“Saya termaksud juga Pak Muddai dan Pak Baryadi pemilik saham di PT SOM. SFC berjalan sampai sekarang menggunakan dana sendiri dicari secara profesional melalui sponsorship,”ucapnya.
Ditegaskan Bakti Setiawan untuk kepemilikan klub yang juga diatur oleh statuta FIFA harus dikelola secara profesional tanpa keterlibatan pemerintah setempat. Setelah dibentuknya PT SOM terdaftar sah selaku pemilik klub SFC sesuai Keputusan Kementerian Hukum dan HAM, 8 Maret 2012.
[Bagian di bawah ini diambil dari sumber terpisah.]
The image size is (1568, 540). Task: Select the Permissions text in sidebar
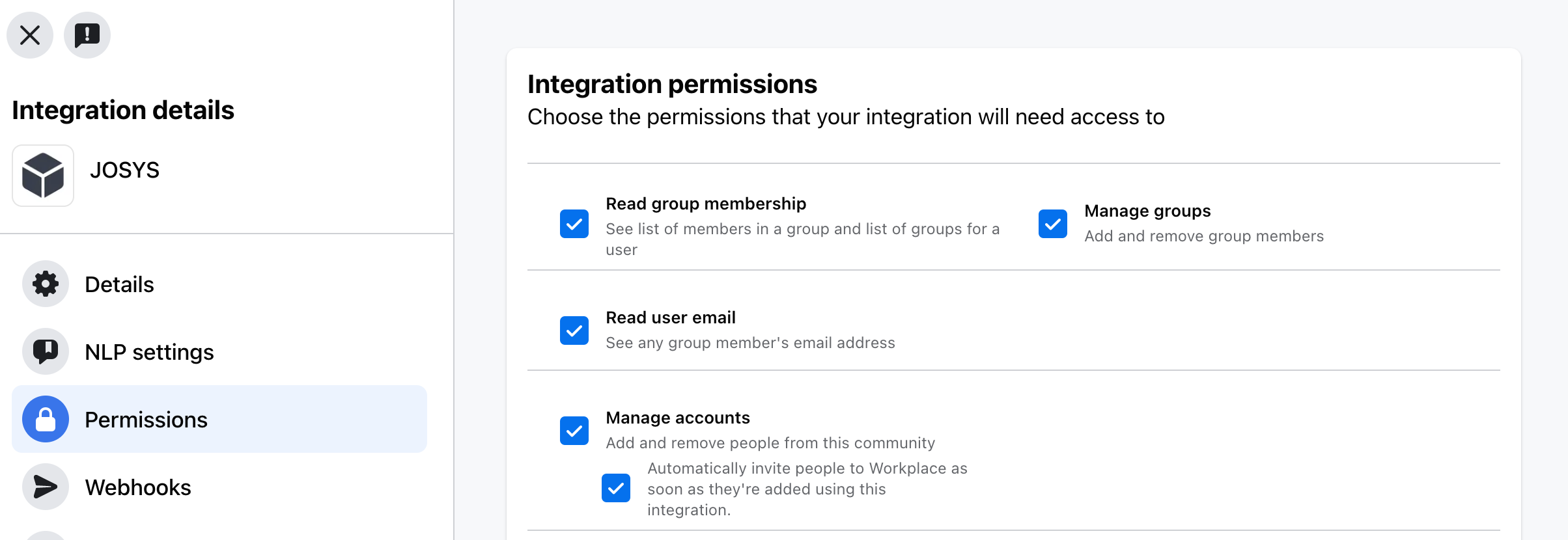(x=146, y=420)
“Artinya secara profesional klub Liga 1 itu dikelolah oleh PTSOM. Makanya sampai sekarang kita terus berkanca disepakbola kasta tertinggi Tanah Air,”pungkasnya.
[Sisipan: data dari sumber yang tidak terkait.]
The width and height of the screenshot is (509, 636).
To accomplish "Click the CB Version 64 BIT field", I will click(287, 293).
Dalam kesempatan itu juga pemilik saham sekaligus Plt Dirut PTSOM Muddai Madang menuturkan pihaknya juga tidak mungkin terlepas dari Pemprov. Terlebih lagi katanya saat aktifnya Gubernur terpilih pihaknya akan melaporkan kinerja SFC dan berdiskusi tentang program SFC kedepan.
“Pastinya kita akan bertemu Gubernur terpilih setelah pelantikan. Pastinya juga dari pemerintah juga akan kita libatkan untuk menjadi pengurus di PTSOM. Kami juga sangat mengharapkan support dari pemerintah ,”ucap Muddai.